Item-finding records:
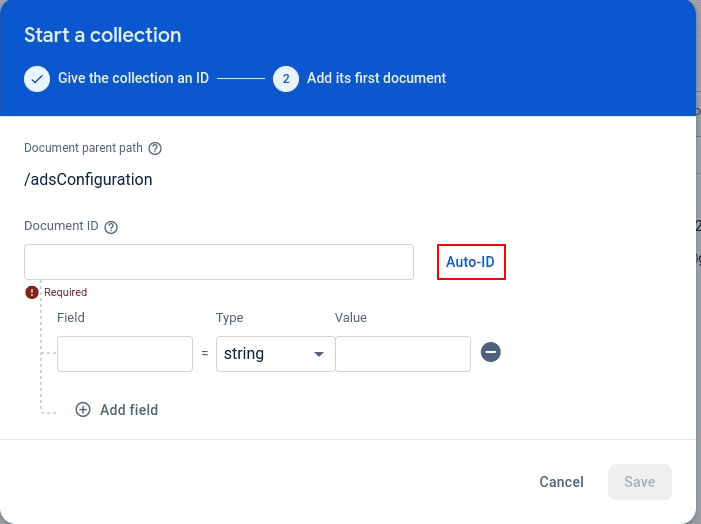Click the red Required error icon
This screenshot has height=524, width=701.
click(x=32, y=292)
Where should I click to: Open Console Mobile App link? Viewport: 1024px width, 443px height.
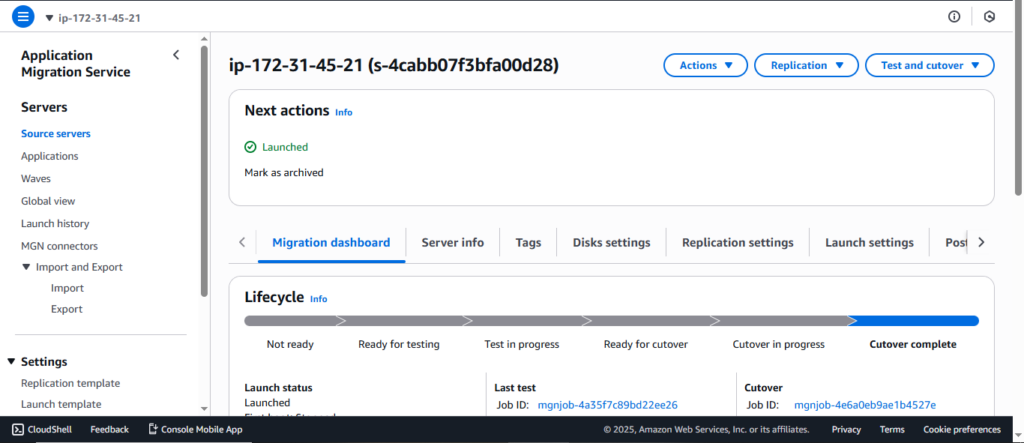pyautogui.click(x=195, y=429)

→ Required task
Convert the item-finding records into a Markdown table with the columns "No." and "Text", one row per line, skipping blank lines and leaving out the pictures.

→ Result for this exercise
| No. | Text |
|---|---|
| 1 | Click the red Required error icon |
| 2 | This screenshot has height=524, width=701. |
| 3 | click(x=32, y=292) |
| 4 | Where should I click to: Open Console Mobile App link? Viewport: 1024px width, 443px height. |
| 5 | pyautogui.click(x=195, y=429) |